Entries on finding words and elements:
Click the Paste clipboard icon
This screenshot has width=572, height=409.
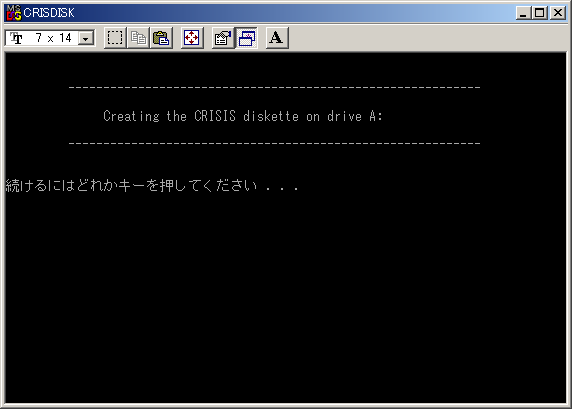(161, 38)
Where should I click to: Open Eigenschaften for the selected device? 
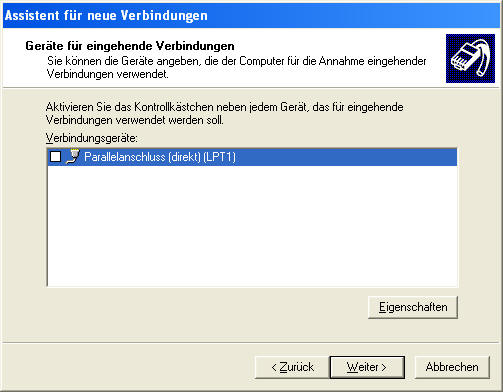pos(413,307)
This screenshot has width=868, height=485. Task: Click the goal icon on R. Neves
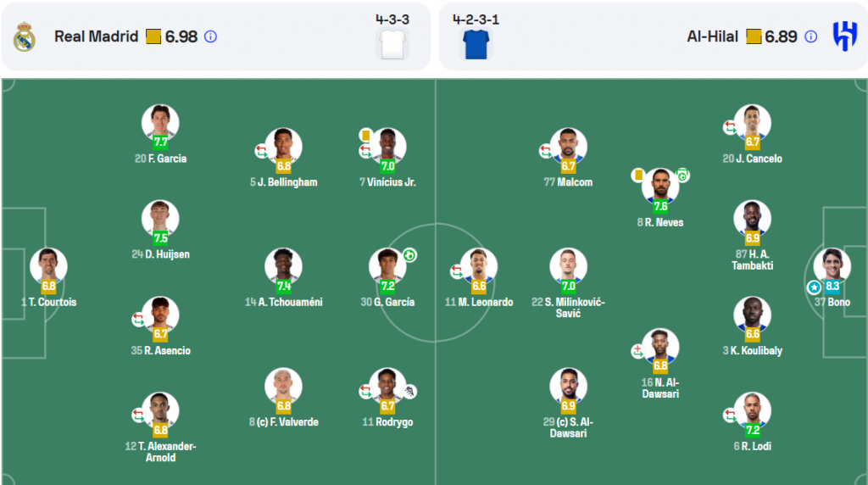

TO DO
Keep only the lines of the entries that contain the string "screenshot", treating uppercase and lowercase as different, and copy those lines out.

FINISHED ANSWER
This screenshot has width=572, height=409.
This screenshot has width=868, height=485. Task: Click the goal icon on R. Neves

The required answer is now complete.